Пьяный плюнул на толстуху, лежавшую на полу, но она даже не заметила. Пророк вздрогнул и резко откинулся назад, ударившись головой о стену.
— Восплачут и возрыдают о ней цари земные, блудодействовавшие с ней, когда увидят дым от пожара ее, стоя издали от страха мучений ее и говоря: «Горе, горе тебе, великий город Рим, город крепкий, ибо в один час пришел суд твой!» И купцы земные, что покупали тела и души человеческие, возрыдают о ней, потому что никто уже не покупает товаров их золотых и серебряных, и камней драгоценных, и жемчуга, и виссона, и порфиры, и вин, и елея, и муки, и овец, и колесниц, и тел и душ человеческих. И возопят они: «Горе, горе, в один час погибло такое богатство, и мы смотрим на дым от пожара ее!» Веселись о сем, небо, и вы, пророки, вы, умерщвленные святые, ибо совершил бог суд ваш!
Он упал на землю, дрожа всем телом.
Женщина завопила:
— Я никогда не жила в роскоши, пощади меня! — Она поднялась и, расставив ноги, мочилась на пол. Оборванец уставился на пророка, словно наконец что-то понял и испугался, челюсть у него отвисла и руки были растопырены. Пьяный рыгал. Хозяин таверны кривил рот со скучающим видом. Девушка полоснула себя ножом по бедру, правда легко, но все же кровь извилистой струйкой побежала по ноге.

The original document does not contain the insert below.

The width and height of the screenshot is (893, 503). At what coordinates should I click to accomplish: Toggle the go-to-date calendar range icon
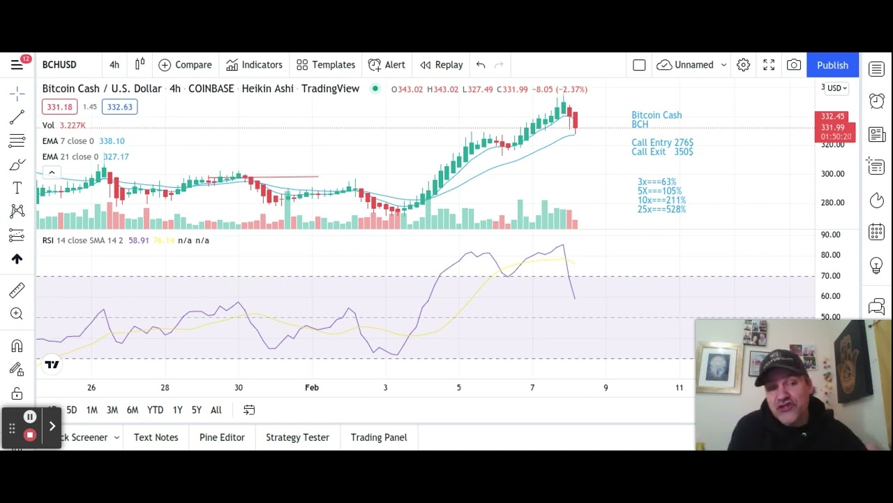(x=249, y=410)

Я схватил пророка за плечи и встряхнул его.
— Кто твой гневный бог?
Он ответил придушенным голосом, глядя вверх невидящими глазами:
— Нет бога иного.
Я отпустил его, и он рухнул на пол.
Хозяин погребка заметил, ковыряя в зубах:
— Думается, он последователь этого Христа, пророка, которого почитают некоторые евреи.
Но вот меня снова покинули силы и в глазах помутилось. Я тоже испугался, схватил девушку за шею, тяжело повис на ней, сознавая, что она не выдержит, и провалился в темноту.
Очнулся я на соломе, на полу сводчатого погреба, рядом с ней. Она храпела, бедро у нее было в крови, в руке она все еще сжимала нож. Солнечный луч падал откуда-то сверху, и видны были ее ребра и грязные пальцы на больших ногах. Кто-то привязал ей к щиколотке штаны, чтобы она их не потеряла. У меня ломило кости, и я насилу справился с приступом тошноты. На противоположной стене я прочел нацарапанные надписи: «Все девушки любят ретиария[41] Рустиция», «Гликон и ломаного гроша не стоит», «Я ждал тебя здесь, Епапра, подлая шлюха», «Приди и выиграй, Гангент». Девушка вздохнула и почесала густые волосы внизу живота. По ноге у нее пробежал таракан. Кто-то спал, уронив голову на стол. Кто-то стучал кувшинами за прилавком. Не было сил повернуть голову и посмотреть. Рядом со мной стояла наполовину пустая кружка. Я выпил вино, с трудом поднялся на ноги и, спотыкаясь, пошел к двери. В грязном переулке меня вырвало на кучу навоза, и мне стало легче, хотя слабость и тошнота не проходили. Наконец я вышел на улицу и спросил, как пройти к Целию.
Недалеко от дома я столкнулся с Фениксом, который ни свет ни заря кружил по городу, разыскивая меня. Он провел меня через заднюю калитку, уложил в постель и укрыл. К вечеру я почувствовал, что возвращается воля к жизни. Как только я задремывал, в моих ушах звучал дикий голос последователя Христа.